In this table, the `manager_id` column represents the employee's manager. It points to another employee's `emp_id` who is their manager. If the `manager_id` is NULL, it means that employee does not have a manager.

**Self Join Example:**
Let's say we want to create a report that shows each employee's name along with the name of their manager. To achieve this, we can use a self join on the `Employees` table.

```sql
SELECT e.emp_name AS employee_name, m.emp_name AS manager_name
FROM Employees e
LEFT JOIN Employees m ON e.manager_id = m.emp_id;
```

**Result of Self Join:**
| employee_name | manager_name |
| ------------- | ------------ |
| John          | Bob          |
| Alice         | Bob          |
| Bob           | NULL         |
| Mary          | Alice        |

**Explanation:**
- The self join matches each employee's `manager_id` with another employee's `emp_id` in the same table.
- For example, John's `manager_id` is 3, which corresponds to Bob's `emp_id` 3, so they are matched in the result as John's manager is Bob.
- Similarly, Alice's manager_id is 3, which also corresponds to Bob's `emp_id` 3, so Alice's manager is also Bob.
- Bob has a NULL `manager_id`, which means he does not have a manager, so the manager_name is NULL for Bob.
- Mary's `manager_id` is 2, which corresponds to Alice's `emp_id` 2, so Mary's manager is Alice.

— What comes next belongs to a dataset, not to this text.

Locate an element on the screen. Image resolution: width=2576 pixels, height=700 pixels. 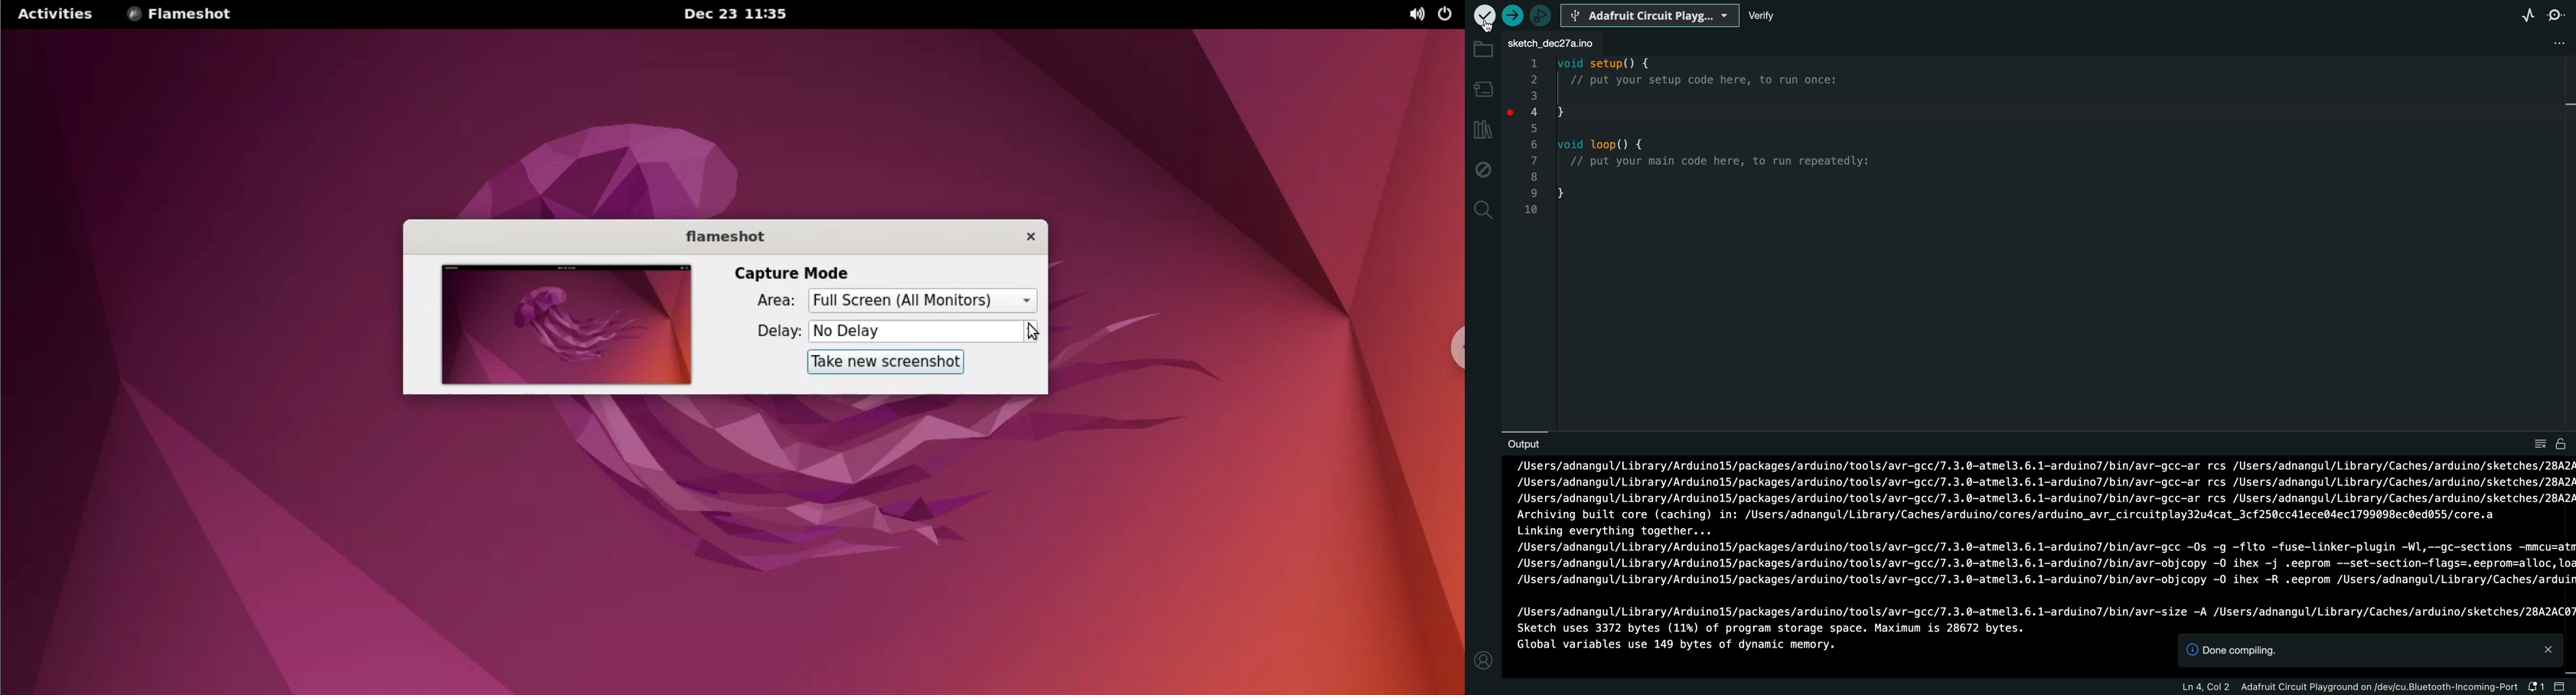
selected capture are is located at coordinates (923, 301).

**Real-Life Scenario where Self Join can be Used:**

In an organization, you might have employees who have a hierarchical relationship, like managers and subordinates. Self joins can be used to create organizational charts or to find relationships between employees based on their reporting structure.

For example, a database containing information about employees, where each employee has a manager, can use a self join to generate an organizational chart showing the reporting hierarchy. This chart can help visualize the chain of command, identify team leaders, and understand the overall structure of the organization.

Another real-life scenario where self joins can be useful is in modeling data with hierarchical relationships like a family tree. For instance, you can use a self join to link individuals with their parents, siblings, or children, allowing you to navigate through the family relationships and analyze the genealogy data.